Which gets back to the endlessly interesting question of just what was Göbeklitepe? Schmidt, for lack of a better term calls it a temple, most certainly an anachronism, but an acceptable grasping attempt to understand something new by using what we already know. Archeology discovered these enclosures, but unfortunately can never exactly provide their meaning. Of course this is where the greatest speculation takes place and no doubt when Göbeklitepe is better known, the mystics and metaphysicians will have a field day. Archaeological speculation is quite OK. It is essential to helping unearth harder insights. We just need to always keep in mind much of it will never be more than speculation.
So let's for a moment take Schmidt's idea that Göbeklitepe was a temple. A structure imparting human thinking and emotion onto the greater cosmos. As with all religion, an attempt to control the human perceived chaos of nature. Besides the structures themselves is the dominant representation in such a metaphysics of the wild animals surrounding and interacting with the people of the region. Most interesting, especially in regards to the overwhelming majority of temples across history to follow, outside the bent human arms and hands on a couple of the pillars, there is a lack of any other human form. However, in some of the younger, by several hundred years, Tas Tepeler sites, sculpted human likenesses are found in numbers.
The sanctity of animals has long played a major role in human worship, including thousands of years later with the half-human, half-animal deities in Egypt, Mexico, and universally found in almost all ancient cultures. Ancient Egypt didn't appear until six-thousand years after Göbeklitepe, the Mexican civilizations nine thousand years later.

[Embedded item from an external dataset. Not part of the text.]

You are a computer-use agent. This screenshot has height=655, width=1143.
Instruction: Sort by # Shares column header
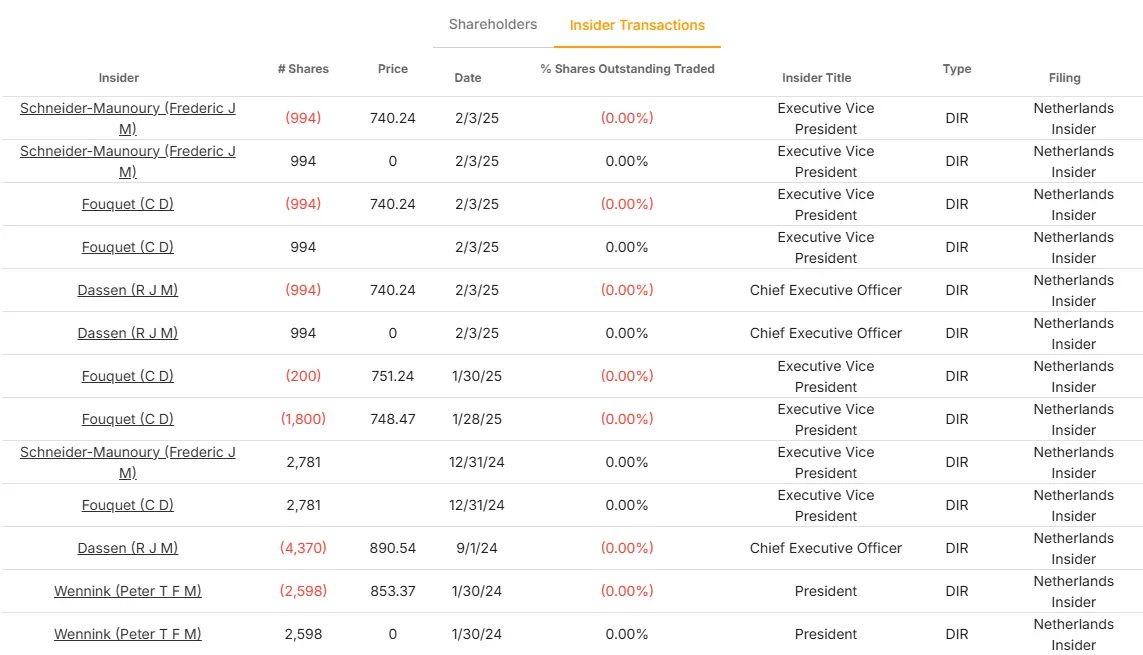[x=303, y=68]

So what impact did Göbeklitepe have on human culture that followed? By 8000 BC, the site was basically abandoned. Intriguingly over the 1500 years of its existence, the enclosures were purposefully back-filled and buried. One certainly wants to think Tas Tepeler sites influenced what came after, yet the closest known agrarian settlement of Çatalhöyük, came five hundred years later, and lacks Göbeklitepe’s key feature, a temple, or a large public building of any kind amongst its scores of connected domiciles.
Agrarian civilization had separate beginnings in a number of places across the planet, including different parts of the Americas, Asia, and Africa. Recent archaeological insights reveal many of these first agrarian settlements lacked the centralized hierarchical structures of power popularly associated with the Egyptians, Sumerians, Mexicans and Han Chinese, among countless others. Unfortunately, we will never know the political structures of such distributed civilizations, but we certainly can understand the long agrarian roots of many of our present hierarchical institutions and much of our culture, roots severed from their original meanings and what should be increasingly obvious to all, completely insufficient for understanding more recent knowledge of nature and entirely incompetent in meeting the challenges of ever new technologies.
The most interesting facts about human cultural and technological development across the planet are not their dissimilarities, but their overwhelming similarities. All together they write the human story. The story of a relatively new species on a comparatively ancient planet. A story of our increasing knowledge of natural systems resulted in the creation of ever more complex and powerful technologies that in a very short period of time radically reshaped human culture, in many ways detrimentally reshaping the planet's environment. Knowing and accepting this story is essential to helping design a future where we would to choose to live.